Meine nächste Station war die St. Patrick’s Cathedrale. In diese bin ich leider nicht hineingegangen, da ich keinen Eingang gefunden habe… Dann ging es zur Christ Church, in die ich dann auch hineingegangen bin - und dies auch nicht bereut habe ;-) Die Kathedrale wurde 1038 zu Zeiten der Wikinger errichtet und ist von jeglichen Kriegen oder anderem Vandalismus verschont geblieben. In der Marienkapelle hatte ich dann auch die Möglichkeit ein Gebet niederzuschreiben (so weit es meine Englischkenntnisse und das Wörterbuch zuließen). Dieses Gebet und noch viele weitere Gebete der Kirchenbesucher werden dann während der Eucharistiefeier gesprochen. Das Beste an dieser Kathedrale war die Krypta. Dies ist eine Art Kellergewölbe unterhalb der Kathedrale. Man findet dort sehr viele historische Kunstwerke, die die Jahrhunderte einfach deswegen überdauert haben, weil sie niemanden in den Weg geraten sind. Man konnte auch eine mumifizierte Katze und Ratte bewundern, die in den 60er Jahren des 19. Jahrhundert in einer Orgelpfeife stecken geblieben sind. Wahrscheinlich hat die Katze gerade die Ratte gejagt, doch leider habe es beide nicht überlebt.

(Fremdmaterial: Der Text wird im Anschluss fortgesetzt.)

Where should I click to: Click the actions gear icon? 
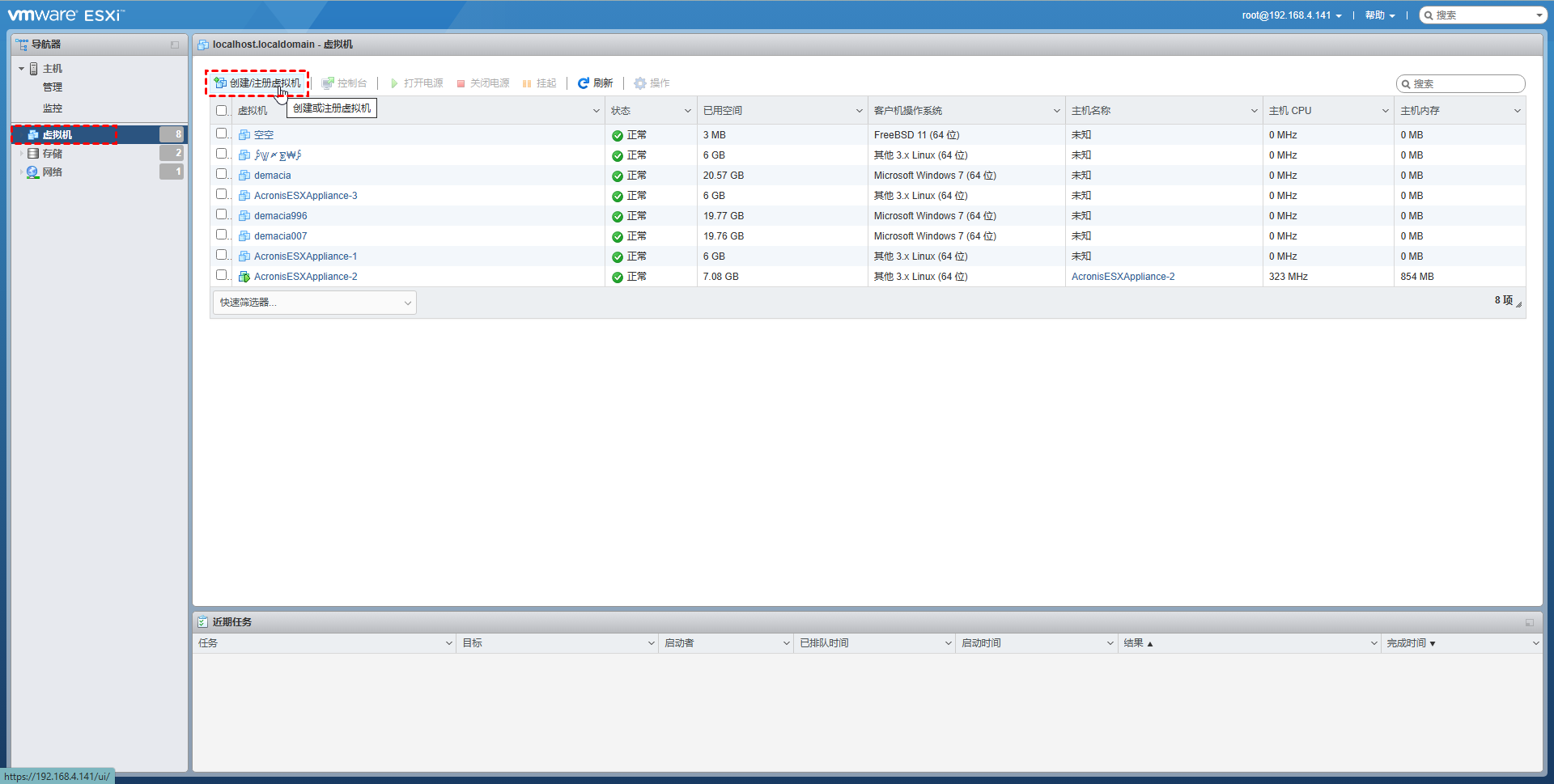point(640,83)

Mein nächster Aussichtspunkt war dann der Fluss Liffey, an dem auch unser Hotel war. Völlig erschöpft und mit einem riesigen Sandwich und einen Cafe Latte bewaffnet bin ich dann nach 5 Stunden in das Hotel zurückgekehrt. Nachdem ich mich dort kurz ausgeruht hatte, zog es mich auch schon wieder in den St. Stephens’s Green. Dort habe ich dann den Iren Philip kennen gelernt. Nachdem er mich irgendetwas gefragt hatte, was ich nicht verstand, verklickerte ich ihm, das ich nur ein wenig Englisch spreche… darauf hin fragte er mich wo ich herkomme und schon waren wir vertieft in ein Gespräch über den Mauerfall ;-) Und dank Philip und unserem Gespräch ist mein Englisch dann auch immer besser geworden ;-)

Nach einer Stunde habe ich mich dann von ihm verabschiedet, denn ich wollte unbedingt wieder zurück ins Hotel, da Christian jeden Moment von der Arbeit kommen musste und wir noch zum Flughafen wollten, unseren Mietwagen abholen!

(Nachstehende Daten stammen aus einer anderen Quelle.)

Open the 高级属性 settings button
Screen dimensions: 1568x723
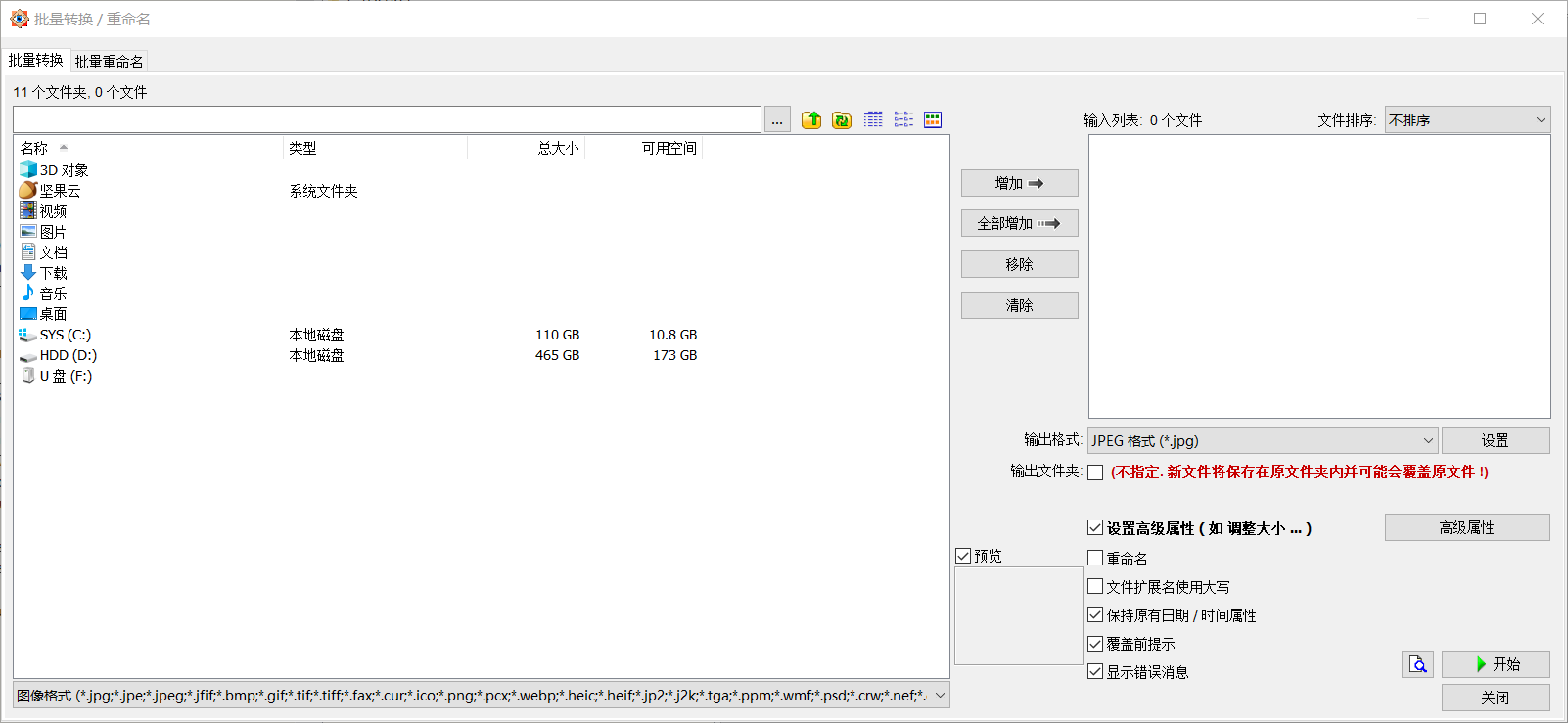[x=1466, y=528]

So viel also von meinen alleinigen Erlebnissen… den Rest unserer gemeinsamen Erlebnisse wird Euch sicherlich Christian mit wunderschönen Fotos dokumentieren. Abschließend kann ich nur soviel sagen: Irland ist nicht nur eine grüne Insel, sie hat vieles mehr zu bieten und ist auf jeden Fall eine Reise wert!!!!!!!!!!!!!!!!!!!!!!!!!!!!!